Er habe Eubank bereits eine Revanche angeboten, fuhr Collins ungerührt und gönnerhaft fort, denn der Ausgang des Kampfes im März stehe längst fest. „Ich werde gewinnen, daran gibt es keinen Zweifel. Wenn Chris Eubank sich aussuchen könnte, wer ihn besiegt, würde er mich wählen, weil ich das verdiene.“

Das sah Eubank freilich anders. „Was heißt hier verdienen“, monierte er und bemühte ein Beispiel, das beidbeinig hinkte: „Die Menschen in Afrika verdienen auch nicht, daß sie hungern.“ Das inspirierte Collins zu einem verbalen Schwinger unter die Gürtellinie: „Ich bin Ire, und ich werde immer Ire sein“, erteilte er seinem Kontrahenten eine Lehre im Staatsbürgerrecht, „aber du tust ja bloß so, als seist du Engländer. Das bist du gar nicht, sondern du verleugnest deine afrikanischen Wurzeln.“ Eindeutig ein wunder Punkt. „Steve kriegt eins auf die Fresse“, entgegnete Eubank trocken, stand auf und ging.

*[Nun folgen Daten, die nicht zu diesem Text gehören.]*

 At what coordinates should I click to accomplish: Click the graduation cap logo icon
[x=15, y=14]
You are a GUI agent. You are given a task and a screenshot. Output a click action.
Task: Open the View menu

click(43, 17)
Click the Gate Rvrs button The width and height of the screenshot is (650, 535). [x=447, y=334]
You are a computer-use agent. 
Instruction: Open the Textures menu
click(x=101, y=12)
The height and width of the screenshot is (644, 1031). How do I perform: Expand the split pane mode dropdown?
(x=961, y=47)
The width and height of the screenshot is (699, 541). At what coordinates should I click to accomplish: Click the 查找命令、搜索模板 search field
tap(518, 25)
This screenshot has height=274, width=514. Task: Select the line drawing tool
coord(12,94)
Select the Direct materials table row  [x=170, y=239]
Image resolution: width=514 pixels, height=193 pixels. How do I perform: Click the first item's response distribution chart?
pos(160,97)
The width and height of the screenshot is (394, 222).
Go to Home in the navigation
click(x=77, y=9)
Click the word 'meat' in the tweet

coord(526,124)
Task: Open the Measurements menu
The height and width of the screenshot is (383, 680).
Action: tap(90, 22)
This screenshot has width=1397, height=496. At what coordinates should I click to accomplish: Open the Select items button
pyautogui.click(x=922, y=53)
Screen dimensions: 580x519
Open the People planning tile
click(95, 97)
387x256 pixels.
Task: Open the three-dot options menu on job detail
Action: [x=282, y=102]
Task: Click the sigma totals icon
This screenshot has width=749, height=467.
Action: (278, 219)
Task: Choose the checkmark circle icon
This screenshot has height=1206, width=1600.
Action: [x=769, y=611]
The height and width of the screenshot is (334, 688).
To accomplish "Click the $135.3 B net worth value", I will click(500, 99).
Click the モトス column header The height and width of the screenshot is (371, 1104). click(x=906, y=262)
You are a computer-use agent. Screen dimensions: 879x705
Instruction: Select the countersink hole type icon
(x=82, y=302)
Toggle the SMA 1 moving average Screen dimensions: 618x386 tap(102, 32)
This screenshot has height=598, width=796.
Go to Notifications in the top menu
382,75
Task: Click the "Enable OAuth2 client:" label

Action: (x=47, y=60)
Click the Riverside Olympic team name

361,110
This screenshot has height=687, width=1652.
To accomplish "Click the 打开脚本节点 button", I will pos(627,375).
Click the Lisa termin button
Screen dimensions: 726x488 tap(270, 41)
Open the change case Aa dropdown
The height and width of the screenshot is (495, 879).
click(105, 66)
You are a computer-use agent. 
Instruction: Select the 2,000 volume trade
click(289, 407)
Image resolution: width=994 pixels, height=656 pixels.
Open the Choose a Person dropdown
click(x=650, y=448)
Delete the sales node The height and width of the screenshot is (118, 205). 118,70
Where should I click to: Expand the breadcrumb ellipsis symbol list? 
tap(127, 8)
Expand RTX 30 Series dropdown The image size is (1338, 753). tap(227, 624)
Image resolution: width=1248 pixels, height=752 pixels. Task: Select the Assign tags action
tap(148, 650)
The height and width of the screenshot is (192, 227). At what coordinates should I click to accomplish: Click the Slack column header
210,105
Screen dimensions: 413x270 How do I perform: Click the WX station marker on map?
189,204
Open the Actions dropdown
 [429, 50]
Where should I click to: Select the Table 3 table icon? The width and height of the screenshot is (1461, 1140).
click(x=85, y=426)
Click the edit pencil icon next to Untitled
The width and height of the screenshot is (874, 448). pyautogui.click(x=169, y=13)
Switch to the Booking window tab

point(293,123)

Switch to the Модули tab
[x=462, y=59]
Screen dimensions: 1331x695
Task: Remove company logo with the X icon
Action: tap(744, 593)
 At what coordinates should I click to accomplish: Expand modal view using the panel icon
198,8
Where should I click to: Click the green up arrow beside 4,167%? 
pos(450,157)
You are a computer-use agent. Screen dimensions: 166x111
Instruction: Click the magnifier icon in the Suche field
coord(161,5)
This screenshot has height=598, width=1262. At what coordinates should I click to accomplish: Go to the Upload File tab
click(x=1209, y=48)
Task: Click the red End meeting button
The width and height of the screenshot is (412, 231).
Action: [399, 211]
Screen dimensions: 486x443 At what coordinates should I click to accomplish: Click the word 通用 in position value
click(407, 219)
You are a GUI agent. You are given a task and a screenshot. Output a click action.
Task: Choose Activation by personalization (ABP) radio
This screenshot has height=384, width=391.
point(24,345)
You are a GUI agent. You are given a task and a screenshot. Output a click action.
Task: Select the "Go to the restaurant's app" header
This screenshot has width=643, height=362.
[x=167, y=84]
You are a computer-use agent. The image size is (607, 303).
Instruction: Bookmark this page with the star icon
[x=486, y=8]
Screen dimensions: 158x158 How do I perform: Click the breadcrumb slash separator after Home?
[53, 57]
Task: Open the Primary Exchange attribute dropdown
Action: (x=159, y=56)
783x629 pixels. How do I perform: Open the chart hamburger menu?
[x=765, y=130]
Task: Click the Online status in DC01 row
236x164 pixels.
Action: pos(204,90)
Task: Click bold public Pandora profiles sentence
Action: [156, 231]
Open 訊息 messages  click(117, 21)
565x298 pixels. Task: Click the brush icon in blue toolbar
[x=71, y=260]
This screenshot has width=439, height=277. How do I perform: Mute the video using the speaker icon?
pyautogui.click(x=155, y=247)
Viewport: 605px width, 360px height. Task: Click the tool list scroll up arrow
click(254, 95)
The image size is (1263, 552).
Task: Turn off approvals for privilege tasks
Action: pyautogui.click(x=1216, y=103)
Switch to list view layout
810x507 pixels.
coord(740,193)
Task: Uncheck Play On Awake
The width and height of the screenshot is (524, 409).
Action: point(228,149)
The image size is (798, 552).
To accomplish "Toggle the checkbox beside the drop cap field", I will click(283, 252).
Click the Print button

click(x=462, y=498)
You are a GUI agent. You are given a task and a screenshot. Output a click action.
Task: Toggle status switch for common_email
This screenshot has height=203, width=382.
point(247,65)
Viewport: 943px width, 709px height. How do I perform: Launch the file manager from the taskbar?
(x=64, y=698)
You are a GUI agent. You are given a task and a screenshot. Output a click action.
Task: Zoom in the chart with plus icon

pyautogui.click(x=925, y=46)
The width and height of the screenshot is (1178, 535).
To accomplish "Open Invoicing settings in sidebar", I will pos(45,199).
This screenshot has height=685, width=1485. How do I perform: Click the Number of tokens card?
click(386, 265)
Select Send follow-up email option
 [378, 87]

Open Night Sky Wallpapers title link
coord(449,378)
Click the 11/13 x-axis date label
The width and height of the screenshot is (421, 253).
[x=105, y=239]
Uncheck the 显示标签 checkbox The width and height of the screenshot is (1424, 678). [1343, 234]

Der Dubliner Bürgermeister John Gormley von der Grünen Partei eilte ihm nach und versuchte die peinliche Situation durch ein wenig Smalltalk zu retten. Es sei doch schade, daß er so schnell nach London zurückfahre und gar nichts von der irischen Hauptstadt sehe, sagte er bedauernd zu Eubank. „Fuck the city“, platzte dem nun der Kragen. „Schluß mit den verdammten Nettigkeiten. Ich bin hier, um zu boxen.“ Und falls Gormley es nicht richtig verstanden haben sollte, wiederholte er noch ein paarmal: „Fuck the city! Fuck the city!“

Am Abend verlangten alle eine öffentliche Entschuldigung: Eubank von Collins für dessen rassistische Entgleisung, Gormley von Eubank für die Beleidigung Dublins, und Mel Christle, der Präsident des irischen Boxverbandes, von Eubank und Collins für die verpatzte Pressekonferenz.

Nur bei dem Wolfhound, der vor dem Hotel einsam im Regen saß, muß sich offenbar niemand entschuldigen.